• _YOUR TASK_: An exact repetition of the records is required. Leave nothing out.

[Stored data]
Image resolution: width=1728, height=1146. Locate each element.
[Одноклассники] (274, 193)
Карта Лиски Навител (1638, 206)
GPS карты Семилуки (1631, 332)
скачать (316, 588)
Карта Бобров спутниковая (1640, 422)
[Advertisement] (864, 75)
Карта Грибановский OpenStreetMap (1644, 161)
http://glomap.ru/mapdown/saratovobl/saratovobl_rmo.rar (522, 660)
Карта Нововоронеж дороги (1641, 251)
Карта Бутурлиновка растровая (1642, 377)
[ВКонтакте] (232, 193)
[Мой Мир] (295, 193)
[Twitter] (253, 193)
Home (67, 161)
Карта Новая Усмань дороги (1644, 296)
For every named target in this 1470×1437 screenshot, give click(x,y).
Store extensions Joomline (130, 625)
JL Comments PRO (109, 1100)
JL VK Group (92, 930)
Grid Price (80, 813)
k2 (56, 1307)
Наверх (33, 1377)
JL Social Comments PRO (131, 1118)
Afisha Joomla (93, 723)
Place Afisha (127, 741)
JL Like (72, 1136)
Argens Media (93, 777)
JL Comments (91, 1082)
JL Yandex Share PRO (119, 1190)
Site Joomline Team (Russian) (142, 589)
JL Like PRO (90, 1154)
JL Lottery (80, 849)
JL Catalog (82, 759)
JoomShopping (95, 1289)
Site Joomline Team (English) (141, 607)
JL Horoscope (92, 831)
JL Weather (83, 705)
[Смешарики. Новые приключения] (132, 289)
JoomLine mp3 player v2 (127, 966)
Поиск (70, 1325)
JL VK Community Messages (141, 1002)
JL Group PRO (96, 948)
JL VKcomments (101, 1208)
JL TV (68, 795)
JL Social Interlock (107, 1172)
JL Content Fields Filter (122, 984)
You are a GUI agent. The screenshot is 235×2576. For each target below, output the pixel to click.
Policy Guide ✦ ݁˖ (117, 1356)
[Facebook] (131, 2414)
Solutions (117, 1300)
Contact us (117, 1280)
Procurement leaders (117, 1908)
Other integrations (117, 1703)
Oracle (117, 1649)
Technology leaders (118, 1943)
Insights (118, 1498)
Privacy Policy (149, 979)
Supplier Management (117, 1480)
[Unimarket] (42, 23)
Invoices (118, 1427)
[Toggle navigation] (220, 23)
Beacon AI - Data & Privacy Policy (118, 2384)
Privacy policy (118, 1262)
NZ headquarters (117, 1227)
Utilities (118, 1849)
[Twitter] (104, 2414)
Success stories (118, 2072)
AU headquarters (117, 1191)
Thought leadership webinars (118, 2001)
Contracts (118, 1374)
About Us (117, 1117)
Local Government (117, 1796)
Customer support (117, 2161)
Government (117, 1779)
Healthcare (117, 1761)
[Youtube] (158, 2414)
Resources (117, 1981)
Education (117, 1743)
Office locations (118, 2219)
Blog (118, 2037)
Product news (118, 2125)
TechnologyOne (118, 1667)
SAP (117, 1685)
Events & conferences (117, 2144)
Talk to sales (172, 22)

• _SOLVED PROBLEM_:
Image resolution: width=1728, height=1146. Locate each element.
[Одноклассники] (274, 193)
Карта Лиски Навител (1638, 206)
GPS карты Семилуки (1631, 332)
скачать (316, 588)
Карта Бобров спутниковая (1640, 422)
[Advertisement] (864, 75)
Карта Грибановский OpenStreetMap (1644, 161)
http://glomap.ru/mapdown/saratovobl/saratovobl_rmo.rar (522, 660)
Карта Нововоронеж дороги (1641, 251)
Карта Бутурлиновка растровая (1642, 377)
[ВКонтакте] (232, 193)
[Мой Мир] (295, 193)
[Twitter] (253, 193)
Home (67, 161)
Карта Новая Усмань дороги (1644, 296)
For every named target in this 1470×1437 screenshot, give click(x,y).
Store extensions Joomline (130, 625)
JL Comments PRO (109, 1100)
JL VK Group (92, 930)
Grid Price (80, 813)
k2 (56, 1307)
Наверх (33, 1377)
JL Social Comments PRO (131, 1118)
Afisha Joomla (93, 723)
Place Afisha (127, 741)
JL Like (72, 1136)
Argens Media (93, 777)
JL Comments (91, 1082)
JL Yandex Share PRO (119, 1190)
Site Joomline Team (Russian) (142, 589)
JL Like PRO (90, 1154)
JL Lottery (80, 849)
JL Catalog (82, 759)
JoomShopping (95, 1289)
Site Joomline Team (English) (141, 607)
JL Horoscope (92, 831)
JL Weather (83, 705)
[Смешарики. Новые приключения] (132, 289)
JoomLine mp3 player v2 (127, 966)
Поиск (70, 1325)
JL VK Community Messages (141, 1002)
JL Group PRO (96, 948)
JL VKcomments (101, 1208)
JL TV (68, 795)
JL Social Interlock (107, 1172)
JL Content Fields Filter (122, 984)
You are a GUI agent. The screenshot is 235×2576. For each target below, output the pixel to click.
Policy Guide ✦ ݁˖ (117, 1356)
[Facebook] (131, 2414)
Solutions (117, 1300)
Contact us (117, 1280)
Procurement leaders (117, 1908)
Other integrations (117, 1703)
Oracle (117, 1649)
Technology leaders (118, 1943)
Insights (118, 1498)
Privacy Policy (149, 979)
Supplier Management (117, 1480)
[Unimarket] (42, 23)
Invoices (118, 1427)
[Toggle navigation] (220, 23)
Beacon AI - Data & Privacy Policy (118, 2384)
Privacy policy (118, 1262)
NZ headquarters (117, 1227)
Utilities (118, 1849)
[Twitter] (104, 2414)
Success stories (118, 2072)
AU headquarters (117, 1191)
Thought leadership webinars (118, 2001)
Contracts (118, 1374)
About Us (117, 1117)
Local Government (117, 1796)
Customer support (117, 2161)
Government (117, 1779)
Healthcare (117, 1761)
[Youtube] (158, 2414)
Resources (117, 1981)
Education (117, 1743)
Office locations (118, 2219)
Blog (118, 2037)
Product news (118, 2125)
TechnologyOne (118, 1667)
SAP (117, 1685)
Events & conferences (117, 2144)
Talk to sales (172, 22)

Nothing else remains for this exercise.